START The input

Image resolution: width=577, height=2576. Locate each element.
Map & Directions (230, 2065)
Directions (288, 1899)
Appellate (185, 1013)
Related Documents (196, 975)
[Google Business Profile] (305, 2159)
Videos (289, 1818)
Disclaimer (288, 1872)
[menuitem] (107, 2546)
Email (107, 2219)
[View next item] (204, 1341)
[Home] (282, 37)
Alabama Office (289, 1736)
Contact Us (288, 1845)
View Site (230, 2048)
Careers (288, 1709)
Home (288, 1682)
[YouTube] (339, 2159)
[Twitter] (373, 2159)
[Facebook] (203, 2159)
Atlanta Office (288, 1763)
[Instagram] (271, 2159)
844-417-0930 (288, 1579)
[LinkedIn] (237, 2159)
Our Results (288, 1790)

END The input
START The input

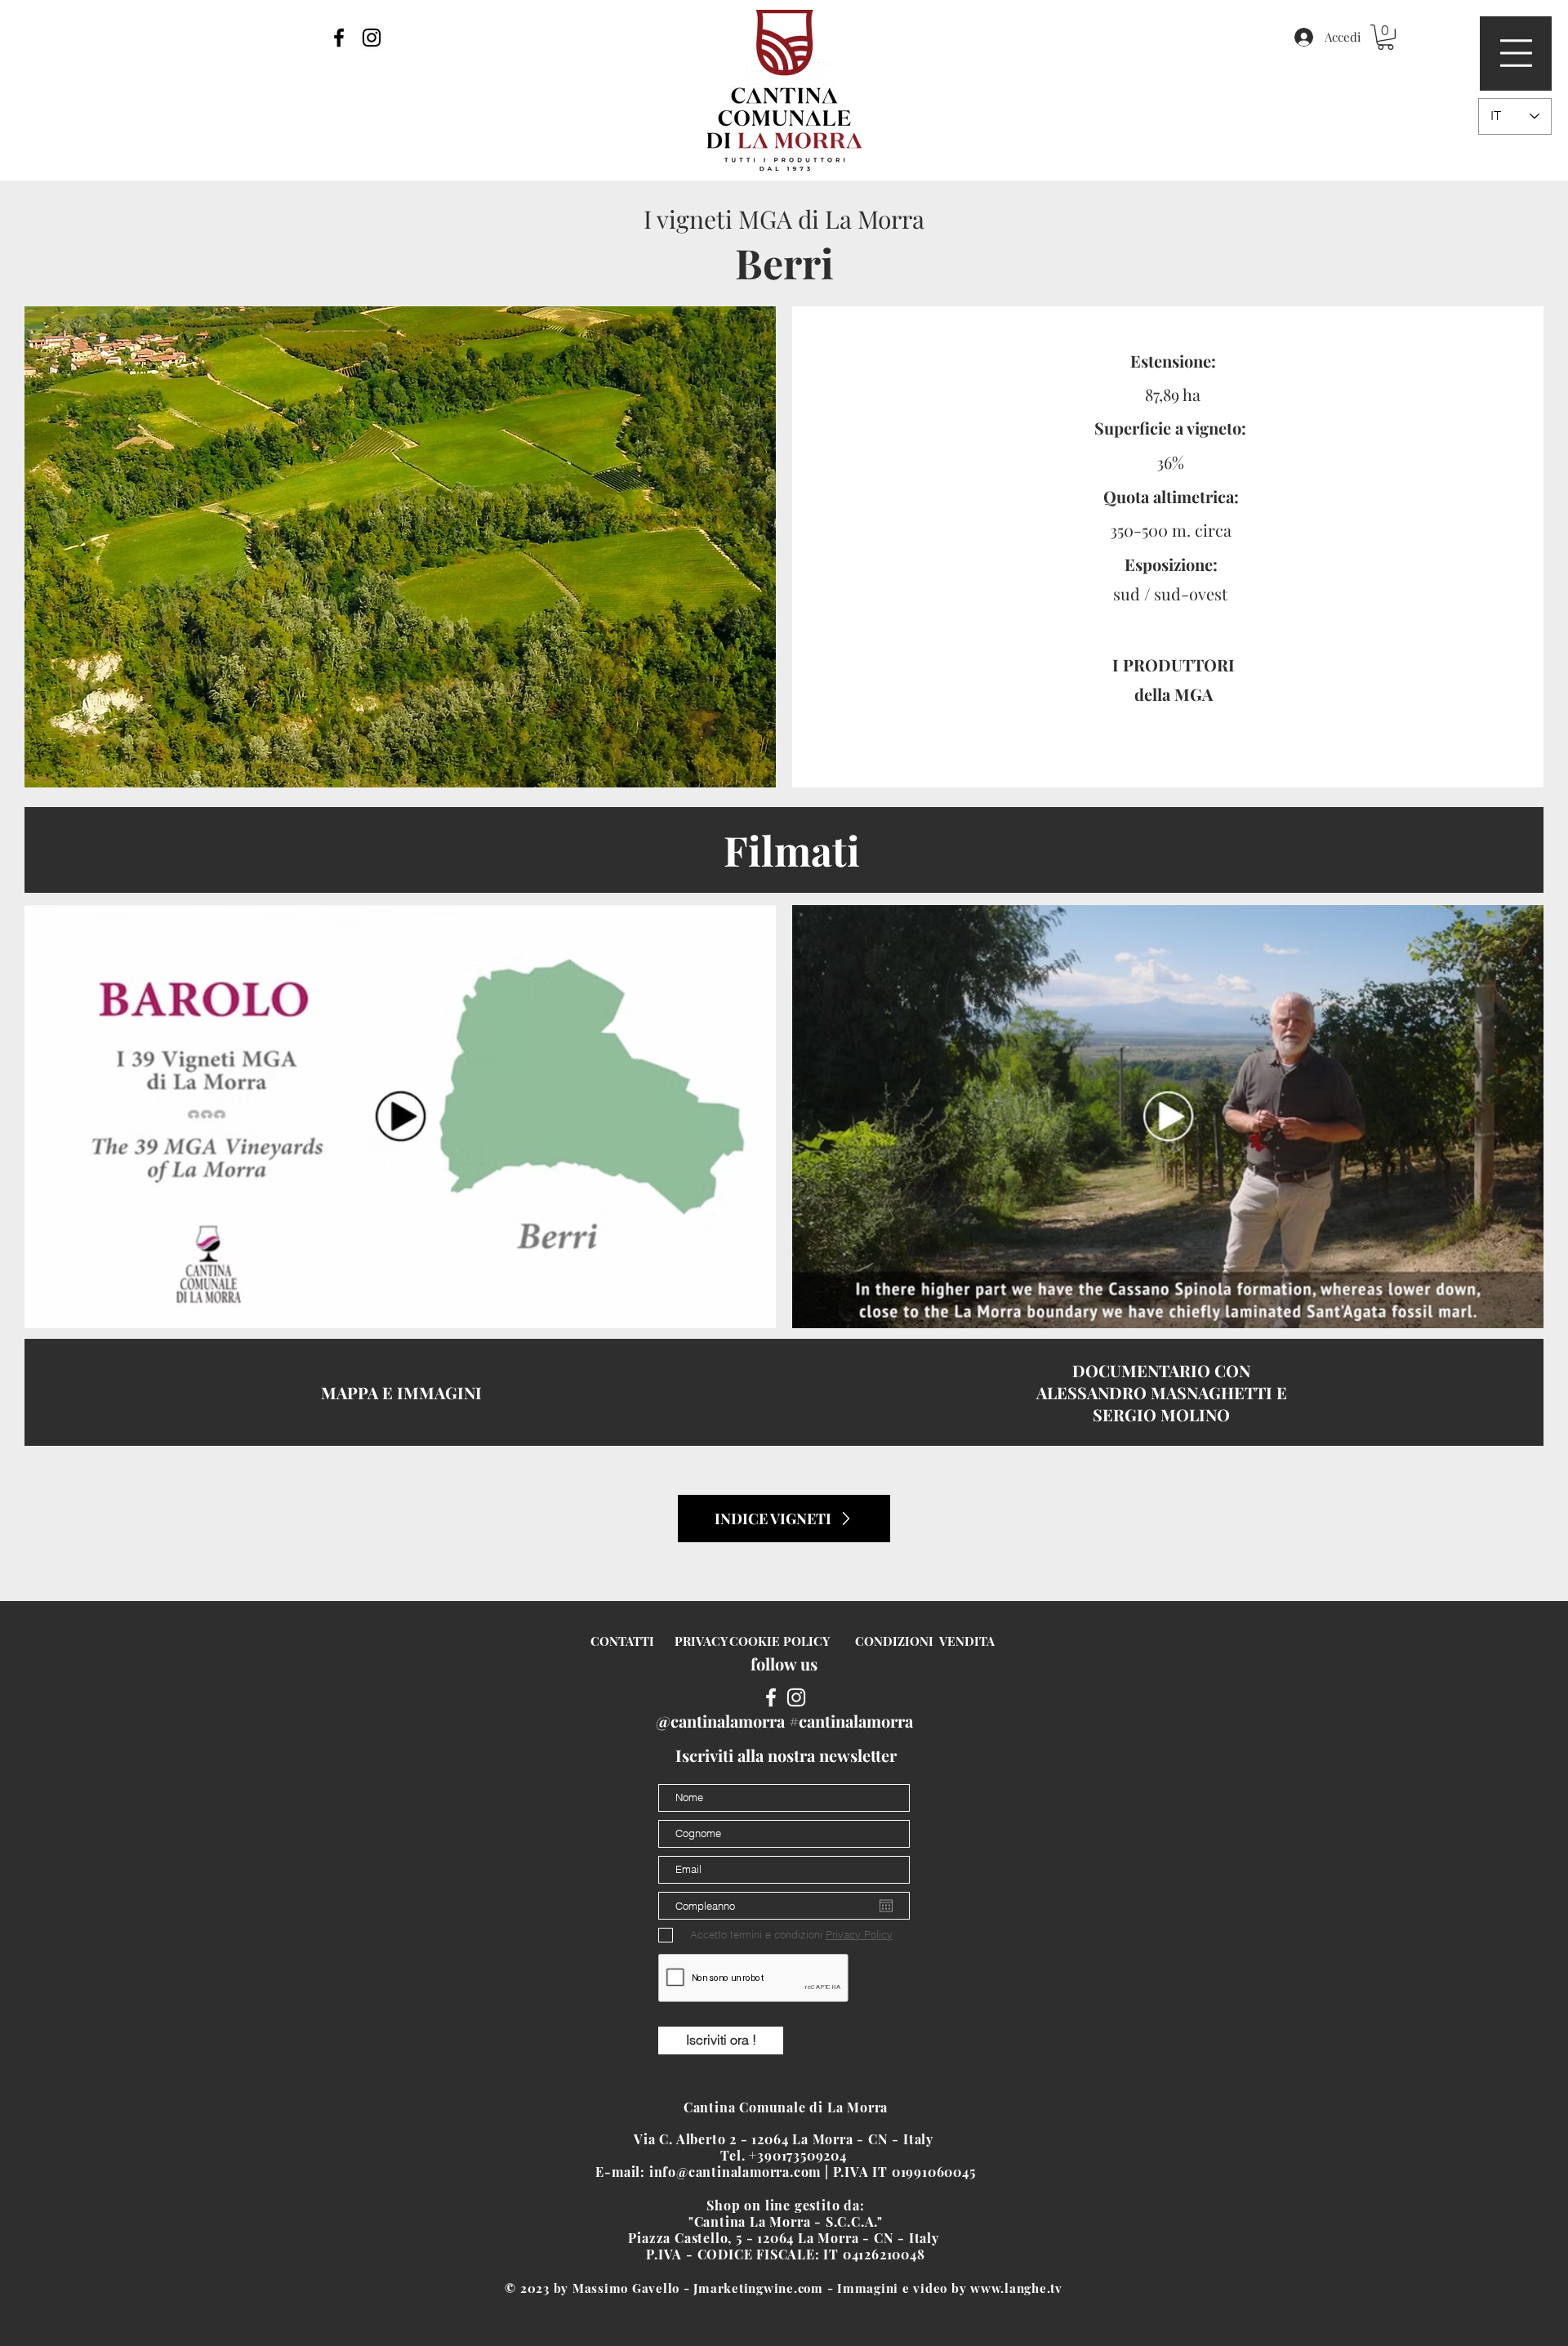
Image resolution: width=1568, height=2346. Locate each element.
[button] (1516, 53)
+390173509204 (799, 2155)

END The input

Assigned task:
Starting at the line above that contains "Disclaimer (288, 1872)", write out each line exactly until the line that contains "Our Results (288, 1790)" has been written, and stop there.

Answer section:
Disclaimer (288, 1872)
[menuitem] (107, 2546)
Email (107, 2219)
[View next item] (204, 1341)
[Home] (282, 37)
Alabama Office (289, 1736)
Contact Us (288, 1845)
View Site (230, 2048)
Careers (288, 1709)
Home (288, 1682)
[YouTube] (339, 2159)
[Twitter] (373, 2159)
[Facebook] (203, 2159)
Atlanta Office (288, 1763)
[Instagram] (271, 2159)
844-417-0930 (288, 1579)
[LinkedIn] (237, 2159)
Our Results (288, 1790)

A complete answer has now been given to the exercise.